Sobre el móvil del crimen, el comisario no descarta ninguna hipótesis, incluida la del odio (a Samuel, según una testigo le llamaron “maricón”) y confía en que el volcado de los teléfonos de los implicados, que aún se realiza, se encuentren evidencias al respecto. Es un trabajo muy complicado, porque en alguno de los aparatos hay más de 4.000 fotografías. Se buscan mensajes, comentarios, etcétera que puedan indicar las razones de una actuación tan violenta.

Curiosamente, el desencadenante de los hechos fue una discusión de Diego con su novia. Le echaron de “El Andén” para que se calmara y le dejaron que entrar de nuevo. Cuando paseaba junto a la playa se producen los hechos al cruzarse con Samuel que iba con una amiga. “Parece evidente que Diego iba “muy caliente” por la discusión que había tenido, pero hasta el punto de emprenderla con la víctima, como ocurrió, hasta eliminarla...”.

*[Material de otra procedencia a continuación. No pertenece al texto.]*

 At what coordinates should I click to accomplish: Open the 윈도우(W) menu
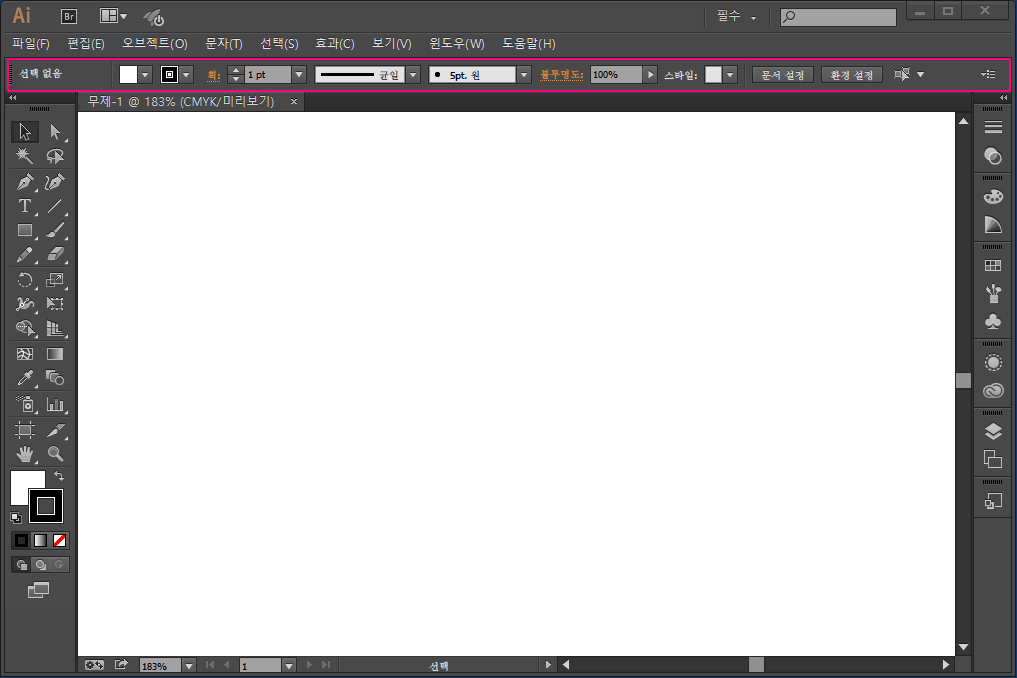coord(456,44)
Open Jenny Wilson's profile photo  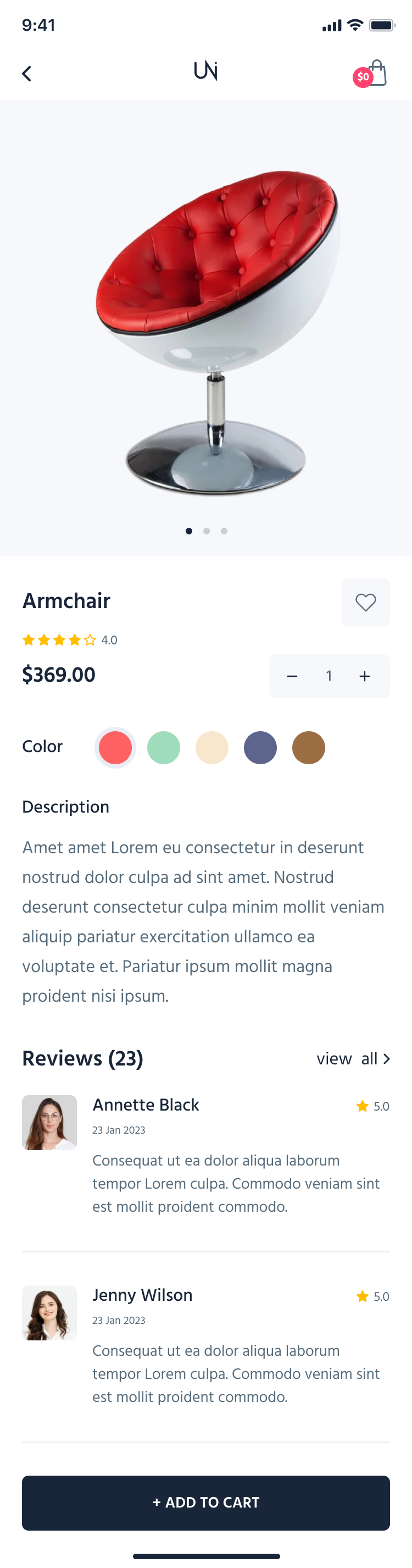pyautogui.click(x=49, y=1312)
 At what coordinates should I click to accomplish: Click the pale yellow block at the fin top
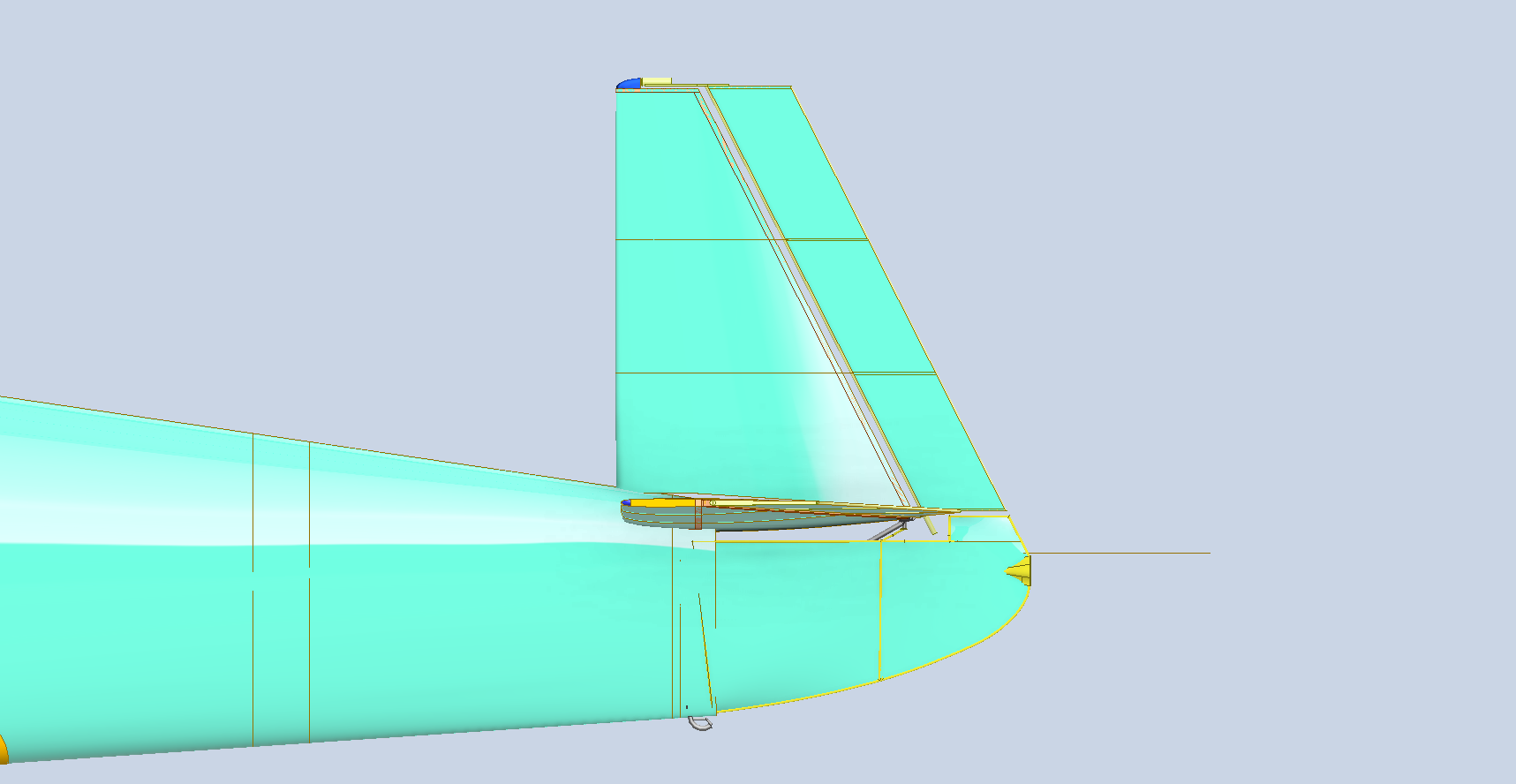click(656, 81)
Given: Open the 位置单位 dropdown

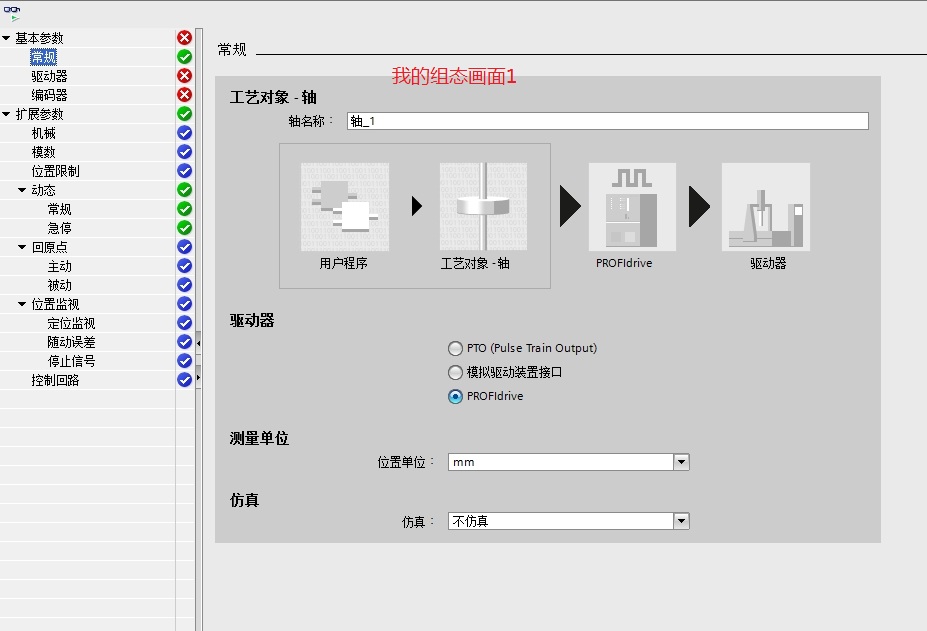Looking at the screenshot, I should [x=681, y=462].
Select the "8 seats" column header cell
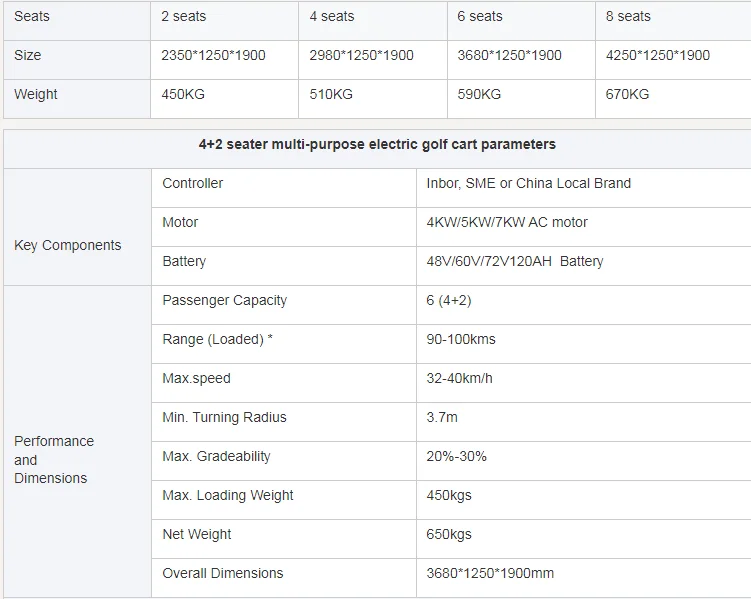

Preguntado cómo se explica que tantas personas (hasta seis, pero no se descartan más detenciones) se sumaran a la agresión, Agudo subraya que fue por un “efecto contagio, no saben (al menos no lo sabían) las consecuencias de cometer este tipo de hechos, es un problema de la sociedad”.

Agregó que no existe un denominador común en los agresores, son personas en paro, trabajadores, estudiantes que, en un determinado momento, han llegado a cometer un acto tan violento.

Está convencido que va a haber un antes y un después de este crimen, que nada tiene que ver con el ocurrido días atrás en Amorebieta, en que sí actuó un grupo organizado, según las noticias que han trascendido.